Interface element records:
:::::

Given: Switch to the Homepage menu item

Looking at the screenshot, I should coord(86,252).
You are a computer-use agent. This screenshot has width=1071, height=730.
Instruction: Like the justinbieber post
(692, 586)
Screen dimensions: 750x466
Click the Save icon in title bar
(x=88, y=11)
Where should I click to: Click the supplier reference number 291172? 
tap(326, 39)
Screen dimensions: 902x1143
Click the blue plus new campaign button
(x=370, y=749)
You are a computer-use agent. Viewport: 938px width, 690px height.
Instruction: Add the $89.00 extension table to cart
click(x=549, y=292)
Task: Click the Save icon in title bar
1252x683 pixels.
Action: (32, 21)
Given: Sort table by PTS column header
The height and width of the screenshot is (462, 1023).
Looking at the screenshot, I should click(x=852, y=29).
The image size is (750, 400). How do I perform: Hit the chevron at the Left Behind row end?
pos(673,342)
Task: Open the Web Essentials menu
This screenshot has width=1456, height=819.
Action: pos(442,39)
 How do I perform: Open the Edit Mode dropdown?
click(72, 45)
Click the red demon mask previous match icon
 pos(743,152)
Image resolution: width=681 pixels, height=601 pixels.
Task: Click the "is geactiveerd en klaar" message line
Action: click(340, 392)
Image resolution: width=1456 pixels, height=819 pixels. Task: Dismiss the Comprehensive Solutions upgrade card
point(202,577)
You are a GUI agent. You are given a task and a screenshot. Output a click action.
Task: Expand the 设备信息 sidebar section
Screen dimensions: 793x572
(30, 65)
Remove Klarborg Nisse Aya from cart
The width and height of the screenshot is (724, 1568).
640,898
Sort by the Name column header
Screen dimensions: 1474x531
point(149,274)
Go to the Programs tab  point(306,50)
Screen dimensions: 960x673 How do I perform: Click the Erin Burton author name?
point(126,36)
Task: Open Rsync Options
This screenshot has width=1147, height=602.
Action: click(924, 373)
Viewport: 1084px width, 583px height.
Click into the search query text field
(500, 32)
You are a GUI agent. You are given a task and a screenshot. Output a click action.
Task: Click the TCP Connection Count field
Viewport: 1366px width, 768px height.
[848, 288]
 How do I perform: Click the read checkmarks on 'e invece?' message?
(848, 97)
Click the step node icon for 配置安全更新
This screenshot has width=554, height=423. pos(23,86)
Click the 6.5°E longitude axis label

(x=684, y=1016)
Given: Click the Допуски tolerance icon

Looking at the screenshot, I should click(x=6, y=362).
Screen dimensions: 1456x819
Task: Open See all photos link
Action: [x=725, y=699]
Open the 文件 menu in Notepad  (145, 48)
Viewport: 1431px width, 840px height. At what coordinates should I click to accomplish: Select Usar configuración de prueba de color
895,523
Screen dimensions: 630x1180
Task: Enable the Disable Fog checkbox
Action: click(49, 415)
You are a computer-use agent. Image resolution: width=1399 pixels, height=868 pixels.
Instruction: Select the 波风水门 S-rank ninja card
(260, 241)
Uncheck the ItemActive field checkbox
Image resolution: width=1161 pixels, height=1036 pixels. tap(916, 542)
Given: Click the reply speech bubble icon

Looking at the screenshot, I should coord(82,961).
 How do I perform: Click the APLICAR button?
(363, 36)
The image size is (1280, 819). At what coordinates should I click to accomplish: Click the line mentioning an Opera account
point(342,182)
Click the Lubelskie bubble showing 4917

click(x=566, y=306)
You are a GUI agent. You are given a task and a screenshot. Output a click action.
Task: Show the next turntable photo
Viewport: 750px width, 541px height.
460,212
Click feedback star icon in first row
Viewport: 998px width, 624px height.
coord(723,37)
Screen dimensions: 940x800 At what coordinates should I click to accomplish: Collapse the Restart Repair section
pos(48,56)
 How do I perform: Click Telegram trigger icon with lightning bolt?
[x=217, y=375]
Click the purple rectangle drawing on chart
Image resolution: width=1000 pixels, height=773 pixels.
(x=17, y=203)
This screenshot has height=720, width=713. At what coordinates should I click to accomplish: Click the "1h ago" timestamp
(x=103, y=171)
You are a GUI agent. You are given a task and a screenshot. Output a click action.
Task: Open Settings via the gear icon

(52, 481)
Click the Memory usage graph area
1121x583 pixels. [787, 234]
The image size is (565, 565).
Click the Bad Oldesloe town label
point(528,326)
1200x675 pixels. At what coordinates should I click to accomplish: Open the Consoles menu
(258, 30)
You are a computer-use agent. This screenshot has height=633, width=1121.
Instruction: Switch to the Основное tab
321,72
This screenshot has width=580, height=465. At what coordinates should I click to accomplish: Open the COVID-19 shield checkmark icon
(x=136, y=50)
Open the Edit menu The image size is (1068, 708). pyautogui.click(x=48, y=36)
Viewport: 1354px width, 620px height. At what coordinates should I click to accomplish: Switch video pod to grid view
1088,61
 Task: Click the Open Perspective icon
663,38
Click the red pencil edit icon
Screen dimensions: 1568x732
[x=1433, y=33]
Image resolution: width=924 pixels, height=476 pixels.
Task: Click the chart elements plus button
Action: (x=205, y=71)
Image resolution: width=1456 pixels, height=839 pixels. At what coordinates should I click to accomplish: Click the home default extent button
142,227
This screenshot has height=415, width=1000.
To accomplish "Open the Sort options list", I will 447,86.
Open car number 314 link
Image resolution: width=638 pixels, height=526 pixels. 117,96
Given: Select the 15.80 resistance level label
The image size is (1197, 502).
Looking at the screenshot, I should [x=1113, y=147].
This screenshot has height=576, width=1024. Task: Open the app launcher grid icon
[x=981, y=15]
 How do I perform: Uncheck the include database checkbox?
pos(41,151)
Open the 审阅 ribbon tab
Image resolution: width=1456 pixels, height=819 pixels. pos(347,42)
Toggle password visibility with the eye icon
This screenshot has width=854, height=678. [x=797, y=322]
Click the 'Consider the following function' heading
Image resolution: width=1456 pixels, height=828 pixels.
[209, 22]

:::::

**Given request**
Copy the lines of the material above word for word, from start to end.

**Output below**
Given: Switch to the Homepage menu item

Looking at the screenshot, I should coord(86,252).
You are a computer-use agent. This screenshot has width=1071, height=730.
Instruction: Like the justinbieber post
(692, 586)
Screen dimensions: 750x466
Click the Save icon in title bar
(x=88, y=11)
Where should I click to: Click the supplier reference number 291172? 
tap(326, 39)
Screen dimensions: 902x1143
Click the blue plus new campaign button
(x=370, y=749)
You are a computer-use agent. Viewport: 938px width, 690px height.
Instruction: Add the $89.00 extension table to cart
click(x=549, y=292)
Task: Click the Save icon in title bar
1252x683 pixels.
Action: (32, 21)
Given: Sort table by PTS column header
The height and width of the screenshot is (462, 1023).
Looking at the screenshot, I should click(x=852, y=29).
The image size is (750, 400). How do I perform: Hit the chevron at the Left Behind row end?
pos(673,342)
Task: Open the Web Essentials menu
This screenshot has width=1456, height=819.
Action: pos(442,39)
 How do I perform: Open the Edit Mode dropdown?
click(72, 45)
Click the red demon mask previous match icon
 pos(743,152)
Image resolution: width=681 pixels, height=601 pixels.
Task: Click the "is geactiveerd en klaar" message line
Action: click(340, 392)
Image resolution: width=1456 pixels, height=819 pixels. Task: Dismiss the Comprehensive Solutions upgrade card
point(202,577)
You are a GUI agent. You are given a task and a screenshot. Output a click action.
Task: Expand the 设备信息 sidebar section
Screen dimensions: 793x572
(30, 65)
Remove Klarborg Nisse Aya from cart
The width and height of the screenshot is (724, 1568).
640,898
Sort by the Name column header
Screen dimensions: 1474x531
point(149,274)
Go to the Programs tab  point(306,50)
Screen dimensions: 960x673 How do I perform: Click the Erin Burton author name?
point(126,36)
Task: Open Rsync Options
This screenshot has width=1147, height=602.
Action: click(924, 373)
Viewport: 1084px width, 583px height.
Click into the search query text field
(500, 32)
You are a GUI agent. You are given a task and a screenshot. Output a click action.
Task: Click the TCP Connection Count field
Viewport: 1366px width, 768px height.
[848, 288]
 How do I perform: Click the read checkmarks on 'e invece?' message?
(848, 97)
Click the step node icon for 配置安全更新
This screenshot has width=554, height=423. pos(23,86)
Click the 6.5°E longitude axis label

(x=684, y=1016)
Given: Click the Допуски tolerance icon

Looking at the screenshot, I should click(x=6, y=362).
Screen dimensions: 1456x819
Task: Open See all photos link
Action: [x=725, y=699]
Open the 文件 menu in Notepad  (145, 48)
Viewport: 1431px width, 840px height. At what coordinates should I click to accomplish: Select Usar configuración de prueba de color
895,523
Screen dimensions: 630x1180
Task: Enable the Disable Fog checkbox
Action: click(49, 415)
You are a computer-use agent. Image resolution: width=1399 pixels, height=868 pixels.
Instruction: Select the 波风水门 S-rank ninja card
(260, 241)
Uncheck the ItemActive field checkbox
Image resolution: width=1161 pixels, height=1036 pixels. tap(916, 542)
Given: Click the reply speech bubble icon

Looking at the screenshot, I should coord(82,961).
 How do I perform: Click the APLICAR button?
(363, 36)
The image size is (1280, 819). At what coordinates should I click to accomplish: Click the line mentioning an Opera account
point(342,182)
Click the Lubelskie bubble showing 4917

click(x=566, y=306)
You are a GUI agent. You are given a task and a screenshot. Output a click action.
Task: Show the next turntable photo
Viewport: 750px width, 541px height.
460,212
Click feedback star icon in first row
Viewport: 998px width, 624px height.
coord(723,37)
Screen dimensions: 940x800 At what coordinates should I click to accomplish: Collapse the Restart Repair section
pos(48,56)
 How do I perform: Click Telegram trigger icon with lightning bolt?
[x=217, y=375]
Click the purple rectangle drawing on chart
Image resolution: width=1000 pixels, height=773 pixels.
(x=17, y=203)
This screenshot has height=720, width=713. At what coordinates should I click to accomplish: Click the "1h ago" timestamp
(x=103, y=171)
You are a GUI agent. You are given a task and a screenshot. Output a click action.
Task: Open Settings via the gear icon

(52, 481)
Click the Memory usage graph area
1121x583 pixels. [787, 234]
The image size is (565, 565).
Click the Bad Oldesloe town label
point(528,326)
1200x675 pixels. At what coordinates should I click to accomplish: Open the Consoles menu
(258, 30)
You are a computer-use agent. This screenshot has height=633, width=1121.
Instruction: Switch to the Основное tab
321,72
This screenshot has width=580, height=465. At what coordinates should I click to accomplish: Open the COVID-19 shield checkmark icon
(x=136, y=50)
Open the Edit menu The image size is (1068, 708). pyautogui.click(x=48, y=36)
Viewport: 1354px width, 620px height. At what coordinates should I click to accomplish: Switch video pod to grid view
1088,61
 Task: Click the Open Perspective icon
663,38
Click the red pencil edit icon
Screen dimensions: 1568x732
[x=1433, y=33]
Image resolution: width=924 pixels, height=476 pixels.
Task: Click the chart elements plus button
Action: (x=205, y=71)
Image resolution: width=1456 pixels, height=839 pixels. At what coordinates should I click to accomplish: Click the home default extent button
142,227
This screenshot has height=415, width=1000.
To accomplish "Open the Sort options list", I will 447,86.
Open car number 314 link
Image resolution: width=638 pixels, height=526 pixels. 117,96
Given: Select the 15.80 resistance level label
The image size is (1197, 502).
Looking at the screenshot, I should [x=1113, y=147].
This screenshot has height=576, width=1024. Task: Open the app launcher grid icon
[x=981, y=15]
 How do I perform: Uncheck the include database checkbox?
pos(41,151)
Open the 审阅 ribbon tab
Image resolution: width=1456 pixels, height=819 pixels. pos(347,42)
Toggle password visibility with the eye icon
This screenshot has width=854, height=678. [x=797, y=322]
Click the 'Consider the following function' heading
Image resolution: width=1456 pixels, height=828 pixels.
[209, 22]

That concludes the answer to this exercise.